1. A custom in-memory graph storage/database which is threadsafe and designed for fast multithreading purposes. It also comes with a custom query builder/language which can be transportet via json so viable for every language. It can either be used by directly importing it as dependency in your go project or build as server with a http api package i build and used via api.

2. An architecture/framework which enables you to create completly self supervising software that basicly only persist of you defining a set of "abilities" which you do in form of go plugins. A plugin defines the parameter structure it needs to get executed. The architecture uses the in (1) described graph backend to store all the data. If data gets mapped into the storage the architecture will effective check if the new data can supply any of the registered plugins, and if so execute it. Since the architecture runs multithread by default all jobs will be parallelised into worker/runner threads. Results from those will be automaticly checked by a scheduler to see if it can supply new jobs with the new knowledge (and optional added already existing knowledge). Also data returned from a plugin will automaticly be mapped into the existing storage. Since all the runner do scheduling based on new data you have no central supervising but rather thread-distributed self supervising.

This way you basicly just define certain abilities as plugins and than insert the starting data. The architecture/framework will take on from there.

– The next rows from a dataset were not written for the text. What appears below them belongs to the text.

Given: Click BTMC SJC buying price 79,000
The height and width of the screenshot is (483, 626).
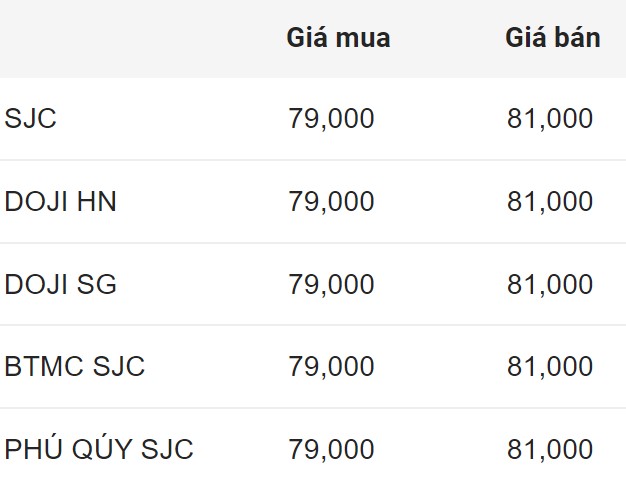Looking at the screenshot, I should click(x=331, y=367).
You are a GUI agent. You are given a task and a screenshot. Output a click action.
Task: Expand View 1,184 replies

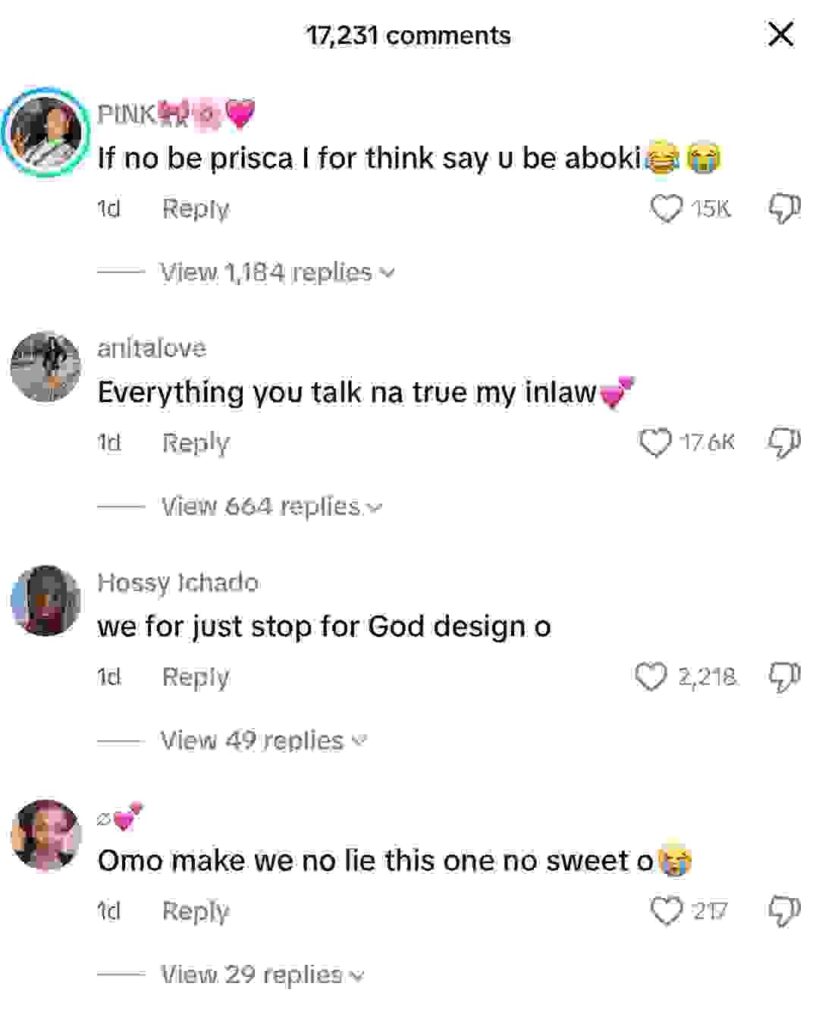tap(277, 272)
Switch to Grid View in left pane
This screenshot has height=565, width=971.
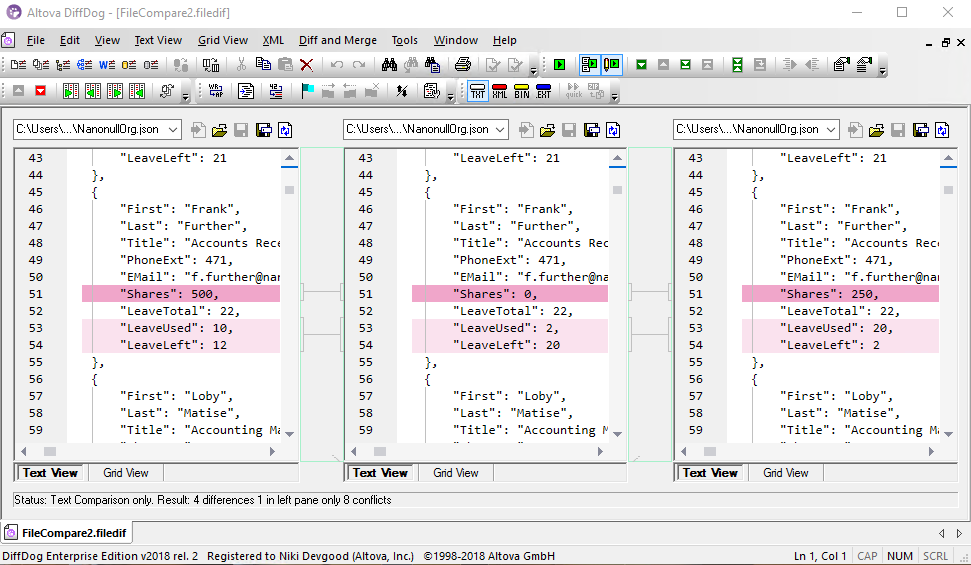126,473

This was a strongly simplified explaination for what it does and i coded alot of different stuff in the last 15-20 years tho this project by far was the most complex in terms of dynamic data mapping / scheduling / etc. So complex in terms of logic rather then in size.

1 comments

>This was a strongly simplified explaination for what it does

You missed the part about what the end result is supposed to be. What is the purpose? Can I use it to run a website?

Well you could say its for "data driven processing" and probably best suited for any kind of data processing especially data gathering/enrichment. What you could build with it is only limited by your imagination. Tho i will give a simple example (the one i gonne use for the example project i gonne provide).

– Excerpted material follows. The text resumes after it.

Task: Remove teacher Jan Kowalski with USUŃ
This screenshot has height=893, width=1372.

A webcrawler. What does a webcrawler do? It expects a domain (data) and crawls for more data - analyzes it and enriches your collected data. You may end up with writing multiple plugins like.

- resolveIpFromDomain (takes Domain returns Domain->IP)

- detectWebserver (takes ip uses for example nmap to scan ports+banner) returns ip->port->software->(banner,state)

- detectVhost (takes ip->port->(software[webserver],state[open]) || domain->ip->(software[webserver],state[open]) and returns ip->port->(software[webserver])->[]vhost[]->page[/] ) -> loadPage (takes page loads it with curl and return page->content)

- extractLinks(takes page->content return page->content->[]link)

- loadLink (takes vhost->page->link returns vhost->[]page )

- extractMedia (takes page->content return page->content->[]media)

- analyzeMedia (takes page->content return page->content->media->[]attribute)

..... So what you do is you provide a domain, which will trigger resolveIpFromDomain. This will map the data back to the datahive and based on the Ip in new data trigger detectWebserver. This will return found webservers which triggers the requirement of detectVhost. At this point you probably see how its going.

Due to how the architecture works it will always maximum parallelize the work, it will always map the data into one big structure without you having to care about it, it will only execute things that are necesary/usefull.

So the more your software should branch/parallelize the more gain you get.

Tho as i mentioned in my original post ill release the first alpha so there is still things that can be extended and improved. And right now im spending time in writing the docs which will probably take me some more weeks in orders to make them good enaugh for people to understand how to use it by themself.

I mostly will release it because i think its a great showcase of how you can do optimized data driven processing while havin an architecture that cares about the most painfull things like data mapping / parallelization / etc. I dont expect it to be the next "big thing" or even beeing used by alot of people, but if it inspires people or someone maybe write a even better version based on the idea i would be happy already .)

So to come back to your original question - can it host a website? Probably - but not really meant to do it and a nginx would serve u better.